Since its founding by Final Fantasy creator Hironobu Sakaguchi, Mistwalker has yet to set the world alight, despite the large amount of fan appreciation for Lost Odyssey. However, there is much hope that may change with Mistwalker's debut Wii title, The Last Story. Although The Last Story may at first appear to share many similarities with Sakaguchi's previous creation (logo and title the most apparent), there is much to set the title apart and those going into the game expecting a Final Fantasy-clone will find themselves rather misinformed.
The Last Story weighs more towards a medieval-esque setting, although there are some limited science fiction elements. Set on Lazulis Island, the game follows Zael, a member of a band of mercenaries who harbors dreams of becoming a knight. Zael and his fellow mercenaries find themselves called upon to defend the island against invading Gurg forces, with a running mystery regarding the power Zael holds within his right hand. While The Last Story may not wander very far from the usual boundaries of JRPG plot and likely features a good number of familiar tropes, indications are that the actual quality of the storytelling is up there with the best of them.
The fast pace of the real-time battle system in The Last Story certainly distinguishes itself and comes with a promise of great importance in tactical teamwork. Players have access to Zael's special ability known as 'Gathering', which causes Zael to become the focal point of enemy attacks and allow his teammates to recover or concentrate on attacking. The usage of Gathering does require a balance, as players will not be able to constantly bear the full brunt of enemy aggression by themselves. Targeting lines, similar to those in Final Fantasy XII, show who currently holds the focus of each enemy's ire. The use of cover also plays a part in battles; enemies can be forced to maneuver around obstacles, or lured into areas where they can be easily outflanked. Zael is able to use his bowgun from behind cover, which may prove useful in getting a few early shots off while enemies are scrambling, as well as for those in the distance.
Other party members are controlled by the AI, but players can use the command mode to select specific attacks and targets if required. Zael attacks automatically when in range of the enemy, although this can be changed to manual, while players will have to guard or evade attacks themselves. Unsurprisingly, magic makes an appearance in the battle system, with characters' magic attacks leaving elemental circles on the battlefield. Characters within these circles will find themselves able to include the elemental attribute in their attacks or use it to cast various status effects.
Battles take place on the dungeon map, although it appears the actual battle won't start until the player prompts, giving an initial opportunity to size up the task ahead. Party members have a large amount of customization options in The Last Story, with players not only able to select a character's equipment, but the color of that equipment as well. Lazulis Island acts a hub for the majority of the game, with players returning to it every few hours, where they can undertake side quests or revisit previous locations if they wish. The Last Story does not incorporate motion controls, so players will be able to choose between using the remote and nunchuk or the classic controller.

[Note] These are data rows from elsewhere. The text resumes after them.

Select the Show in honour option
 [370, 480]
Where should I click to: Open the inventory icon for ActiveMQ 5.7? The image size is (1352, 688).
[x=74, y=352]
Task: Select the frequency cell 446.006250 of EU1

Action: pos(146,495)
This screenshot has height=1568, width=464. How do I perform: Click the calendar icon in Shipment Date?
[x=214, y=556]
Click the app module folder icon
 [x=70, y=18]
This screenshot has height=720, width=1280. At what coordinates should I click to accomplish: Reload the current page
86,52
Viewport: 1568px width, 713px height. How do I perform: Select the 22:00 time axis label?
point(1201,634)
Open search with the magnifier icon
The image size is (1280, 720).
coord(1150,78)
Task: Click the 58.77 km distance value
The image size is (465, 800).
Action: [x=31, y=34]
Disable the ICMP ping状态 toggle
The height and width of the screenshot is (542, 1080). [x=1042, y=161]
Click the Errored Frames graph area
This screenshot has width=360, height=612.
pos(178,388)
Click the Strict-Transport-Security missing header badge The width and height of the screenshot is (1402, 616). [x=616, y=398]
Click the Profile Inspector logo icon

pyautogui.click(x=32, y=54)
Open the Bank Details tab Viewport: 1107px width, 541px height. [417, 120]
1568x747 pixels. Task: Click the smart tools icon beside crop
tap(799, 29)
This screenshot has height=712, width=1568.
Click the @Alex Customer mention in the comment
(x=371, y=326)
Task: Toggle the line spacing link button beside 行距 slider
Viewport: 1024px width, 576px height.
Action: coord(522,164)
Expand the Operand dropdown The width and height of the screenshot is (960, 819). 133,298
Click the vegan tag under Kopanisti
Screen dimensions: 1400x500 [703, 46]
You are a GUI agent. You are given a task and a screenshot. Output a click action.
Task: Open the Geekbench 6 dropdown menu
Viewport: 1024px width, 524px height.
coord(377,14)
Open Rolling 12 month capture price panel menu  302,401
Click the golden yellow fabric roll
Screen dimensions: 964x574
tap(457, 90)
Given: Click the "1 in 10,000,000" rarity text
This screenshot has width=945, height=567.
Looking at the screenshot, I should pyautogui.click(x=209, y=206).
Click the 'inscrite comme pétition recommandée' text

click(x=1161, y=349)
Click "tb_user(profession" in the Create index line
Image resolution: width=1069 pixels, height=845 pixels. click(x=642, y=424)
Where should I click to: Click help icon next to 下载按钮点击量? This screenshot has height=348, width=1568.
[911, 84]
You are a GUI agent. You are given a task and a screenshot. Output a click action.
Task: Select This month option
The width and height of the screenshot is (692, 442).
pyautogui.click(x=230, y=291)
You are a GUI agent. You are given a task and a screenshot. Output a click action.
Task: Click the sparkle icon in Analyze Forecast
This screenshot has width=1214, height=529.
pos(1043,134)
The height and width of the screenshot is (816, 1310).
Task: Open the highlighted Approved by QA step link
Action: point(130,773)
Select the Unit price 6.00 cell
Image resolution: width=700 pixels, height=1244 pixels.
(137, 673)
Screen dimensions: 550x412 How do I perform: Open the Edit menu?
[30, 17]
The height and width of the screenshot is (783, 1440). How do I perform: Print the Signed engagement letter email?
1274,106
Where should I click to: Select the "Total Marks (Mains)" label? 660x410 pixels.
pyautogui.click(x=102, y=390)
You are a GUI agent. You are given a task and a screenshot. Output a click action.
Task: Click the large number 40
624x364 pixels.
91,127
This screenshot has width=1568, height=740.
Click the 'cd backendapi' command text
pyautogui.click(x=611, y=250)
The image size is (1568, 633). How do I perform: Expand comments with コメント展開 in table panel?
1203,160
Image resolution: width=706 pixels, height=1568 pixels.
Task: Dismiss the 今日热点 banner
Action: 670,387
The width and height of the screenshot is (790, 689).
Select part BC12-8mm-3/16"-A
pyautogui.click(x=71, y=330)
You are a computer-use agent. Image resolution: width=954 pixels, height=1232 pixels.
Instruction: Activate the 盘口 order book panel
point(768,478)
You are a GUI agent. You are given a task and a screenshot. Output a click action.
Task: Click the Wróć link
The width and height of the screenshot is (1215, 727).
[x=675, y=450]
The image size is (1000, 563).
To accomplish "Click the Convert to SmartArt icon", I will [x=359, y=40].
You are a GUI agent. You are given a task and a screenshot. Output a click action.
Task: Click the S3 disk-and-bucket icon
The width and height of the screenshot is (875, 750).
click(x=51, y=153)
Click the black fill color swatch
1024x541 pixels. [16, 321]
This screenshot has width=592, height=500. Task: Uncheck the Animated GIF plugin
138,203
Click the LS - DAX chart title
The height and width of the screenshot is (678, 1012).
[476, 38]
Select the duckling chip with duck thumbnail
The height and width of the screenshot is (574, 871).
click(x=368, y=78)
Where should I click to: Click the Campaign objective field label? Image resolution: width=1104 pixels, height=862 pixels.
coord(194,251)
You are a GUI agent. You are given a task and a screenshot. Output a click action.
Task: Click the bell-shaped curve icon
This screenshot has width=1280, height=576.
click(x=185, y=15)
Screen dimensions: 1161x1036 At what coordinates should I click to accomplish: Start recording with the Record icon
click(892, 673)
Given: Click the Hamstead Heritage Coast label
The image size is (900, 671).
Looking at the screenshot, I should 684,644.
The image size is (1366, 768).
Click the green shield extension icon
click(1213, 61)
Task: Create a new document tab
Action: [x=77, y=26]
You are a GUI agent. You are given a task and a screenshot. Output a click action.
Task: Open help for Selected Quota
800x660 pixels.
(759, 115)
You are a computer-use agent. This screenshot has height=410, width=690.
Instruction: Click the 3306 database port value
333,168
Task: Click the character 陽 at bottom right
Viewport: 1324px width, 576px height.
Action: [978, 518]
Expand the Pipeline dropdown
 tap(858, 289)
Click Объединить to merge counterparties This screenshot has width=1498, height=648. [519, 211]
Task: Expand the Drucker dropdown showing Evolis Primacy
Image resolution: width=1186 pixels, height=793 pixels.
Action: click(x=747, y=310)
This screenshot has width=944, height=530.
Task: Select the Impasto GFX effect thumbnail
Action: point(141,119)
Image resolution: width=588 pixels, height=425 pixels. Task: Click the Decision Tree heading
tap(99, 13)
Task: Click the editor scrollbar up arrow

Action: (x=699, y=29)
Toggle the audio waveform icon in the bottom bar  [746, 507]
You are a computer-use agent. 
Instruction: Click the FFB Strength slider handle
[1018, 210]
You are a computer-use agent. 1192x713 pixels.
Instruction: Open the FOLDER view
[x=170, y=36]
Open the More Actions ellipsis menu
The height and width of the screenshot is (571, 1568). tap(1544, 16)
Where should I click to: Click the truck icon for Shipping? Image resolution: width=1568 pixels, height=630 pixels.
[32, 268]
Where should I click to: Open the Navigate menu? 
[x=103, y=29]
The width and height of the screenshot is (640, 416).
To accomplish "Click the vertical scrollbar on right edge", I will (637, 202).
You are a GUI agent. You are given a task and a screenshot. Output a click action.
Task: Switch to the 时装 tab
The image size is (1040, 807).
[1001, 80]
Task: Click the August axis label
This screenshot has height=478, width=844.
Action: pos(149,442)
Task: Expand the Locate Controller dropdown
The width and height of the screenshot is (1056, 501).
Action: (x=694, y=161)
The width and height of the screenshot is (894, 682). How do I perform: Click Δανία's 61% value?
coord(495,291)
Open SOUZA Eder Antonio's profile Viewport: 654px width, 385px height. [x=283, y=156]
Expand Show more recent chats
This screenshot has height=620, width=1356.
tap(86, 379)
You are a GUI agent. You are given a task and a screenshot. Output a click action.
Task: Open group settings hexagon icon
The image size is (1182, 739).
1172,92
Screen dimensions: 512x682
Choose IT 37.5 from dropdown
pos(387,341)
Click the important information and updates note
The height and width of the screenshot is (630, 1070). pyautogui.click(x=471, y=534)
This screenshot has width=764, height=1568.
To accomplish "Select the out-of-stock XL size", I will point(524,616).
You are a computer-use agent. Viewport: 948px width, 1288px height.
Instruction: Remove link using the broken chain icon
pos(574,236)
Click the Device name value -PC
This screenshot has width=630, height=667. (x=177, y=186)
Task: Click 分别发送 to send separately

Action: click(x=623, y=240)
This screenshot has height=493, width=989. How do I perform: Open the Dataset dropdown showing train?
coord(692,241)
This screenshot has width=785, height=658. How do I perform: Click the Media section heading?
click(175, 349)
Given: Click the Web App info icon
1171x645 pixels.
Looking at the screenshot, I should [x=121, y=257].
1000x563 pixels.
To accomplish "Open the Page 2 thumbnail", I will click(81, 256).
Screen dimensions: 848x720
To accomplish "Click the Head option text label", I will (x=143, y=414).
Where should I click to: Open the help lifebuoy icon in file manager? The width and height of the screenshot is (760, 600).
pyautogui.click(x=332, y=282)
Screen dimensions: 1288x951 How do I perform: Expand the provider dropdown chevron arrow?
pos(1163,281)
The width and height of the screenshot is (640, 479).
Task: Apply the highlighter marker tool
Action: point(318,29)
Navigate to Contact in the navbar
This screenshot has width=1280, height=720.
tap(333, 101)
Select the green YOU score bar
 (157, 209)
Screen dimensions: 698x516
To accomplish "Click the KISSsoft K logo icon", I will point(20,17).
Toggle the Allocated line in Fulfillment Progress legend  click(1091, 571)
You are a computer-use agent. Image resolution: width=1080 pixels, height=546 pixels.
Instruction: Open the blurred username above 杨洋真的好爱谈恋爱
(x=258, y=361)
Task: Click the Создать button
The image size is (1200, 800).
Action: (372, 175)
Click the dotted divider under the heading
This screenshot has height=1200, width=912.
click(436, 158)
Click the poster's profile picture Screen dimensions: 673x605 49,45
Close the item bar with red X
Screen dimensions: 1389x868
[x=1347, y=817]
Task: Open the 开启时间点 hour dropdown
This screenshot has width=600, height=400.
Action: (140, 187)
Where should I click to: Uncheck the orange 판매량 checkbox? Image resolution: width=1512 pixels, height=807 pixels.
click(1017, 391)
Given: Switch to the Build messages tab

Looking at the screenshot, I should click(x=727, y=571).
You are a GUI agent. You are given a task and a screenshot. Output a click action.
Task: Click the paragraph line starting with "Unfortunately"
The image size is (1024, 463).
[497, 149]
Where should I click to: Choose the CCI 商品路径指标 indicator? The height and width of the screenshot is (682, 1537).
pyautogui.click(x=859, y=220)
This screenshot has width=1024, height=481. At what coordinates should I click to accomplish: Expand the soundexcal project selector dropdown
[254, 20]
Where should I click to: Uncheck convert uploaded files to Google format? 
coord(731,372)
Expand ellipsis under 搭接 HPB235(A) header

The Last Story also includes online play for up to six players, either cooperatively or competitively. Cooperative play sees players working together using characters of their choice against various boss challenges. Weapons and items earned from the story mode are carried into this mode, however levels are evened out so all players are on a similar footing. Defeating these challenges will award special items that can be carried back into the story. The competitive mode is a free-for-all battle, in which players can pick from a variety of characters; including those not controllable within the single-player story itself. Points are awarded for kills and lost for deaths, with the objective being to have the most points at the end of the round.
As with Xenoblade, appearing on the Wii means there are some clear limitations on the technological quality of the visuals, although The Last Story seems to have done a more detailed job with the character models. However, as Xenoblade has proven, design and direction can easily outweigh these limitations, and this looks to also be the case for The Last Story. Towns appear to have a great sense of vibrancy, with narrow streets populated by plenty of stalls and people who players can push their way through. Examples of some of the dungeons indicate a good amount of variation, with some fascinating architecture and scenery, and it appears a lot of thought has been put into layout to make use of all the battle system's features.
Nobuo Uematsu continues his association with Mistwalker and takes charge of The Last Story's soundtrack. The excellence associated with his name certainly seeming to be on full display once again. The musical score looks to do a sterling job of complementing the calmer locations and exploration sections, as well as adding a sense of urgency to battles and the more climactic areas of the game. There hasn't yet been any media released that gives possible insights into the quality of the English localization, but it can be safely assumed that if Nintendo of Europe puts in the same effort as was done for the superb Xenoblade then JRPG fans should have very little cause for concern. There are a few confirmed name changes for the English version, notably in the name changes for Zael and Lazulis Island, originally Elza and Ruli Island respectively.
The Last Story was well-received in Japan upon its release there in January 2011, topping sales charts and achieving a 38/40 score from Famitsu. With Xenoblade and Legend of Zelda: Skyward Sword already on the scene, it looks apparent that The Last Story will be the final factor in ensuring the Wii's swan song is one of considerable note for gamers. The Last Story is due out in PAL regions in February 2012. There is currently no news regarding a potential release in North America, however, the recent Xenoblade announcement may provide some optimism for JRPG fans in the region.